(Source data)
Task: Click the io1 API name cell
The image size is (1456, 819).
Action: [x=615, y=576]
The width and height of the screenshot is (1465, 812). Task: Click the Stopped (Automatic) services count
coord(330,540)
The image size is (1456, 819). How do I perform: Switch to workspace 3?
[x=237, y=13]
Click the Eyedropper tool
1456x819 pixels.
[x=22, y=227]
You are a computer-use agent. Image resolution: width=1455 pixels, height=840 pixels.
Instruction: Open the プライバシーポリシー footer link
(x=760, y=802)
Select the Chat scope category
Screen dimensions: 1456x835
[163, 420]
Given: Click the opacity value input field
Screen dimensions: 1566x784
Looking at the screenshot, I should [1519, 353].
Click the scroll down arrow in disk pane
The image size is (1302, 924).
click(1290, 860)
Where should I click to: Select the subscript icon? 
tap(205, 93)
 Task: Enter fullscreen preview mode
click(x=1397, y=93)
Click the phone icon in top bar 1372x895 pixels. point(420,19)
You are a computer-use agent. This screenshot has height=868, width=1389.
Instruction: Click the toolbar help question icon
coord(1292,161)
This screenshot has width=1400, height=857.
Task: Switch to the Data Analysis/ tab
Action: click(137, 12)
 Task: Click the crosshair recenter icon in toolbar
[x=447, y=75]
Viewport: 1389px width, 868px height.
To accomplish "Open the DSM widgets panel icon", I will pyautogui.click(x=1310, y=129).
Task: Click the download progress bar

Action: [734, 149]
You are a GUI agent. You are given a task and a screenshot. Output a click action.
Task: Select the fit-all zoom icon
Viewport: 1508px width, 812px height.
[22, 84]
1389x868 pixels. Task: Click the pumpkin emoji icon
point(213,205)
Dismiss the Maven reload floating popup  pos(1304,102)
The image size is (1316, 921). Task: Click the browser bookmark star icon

• **DIRECTIONS**:
Using the data above, extract exactly the lines from the one that holds "Click the phone" to the one that holds "You are a computer-use agent. This", both ends included, and no others.

• **TASK ANSWER**:
Click the phone icon in top bar 1372x895 pixels. point(420,19)
You are a computer-use agent. This screenshot has height=868, width=1389.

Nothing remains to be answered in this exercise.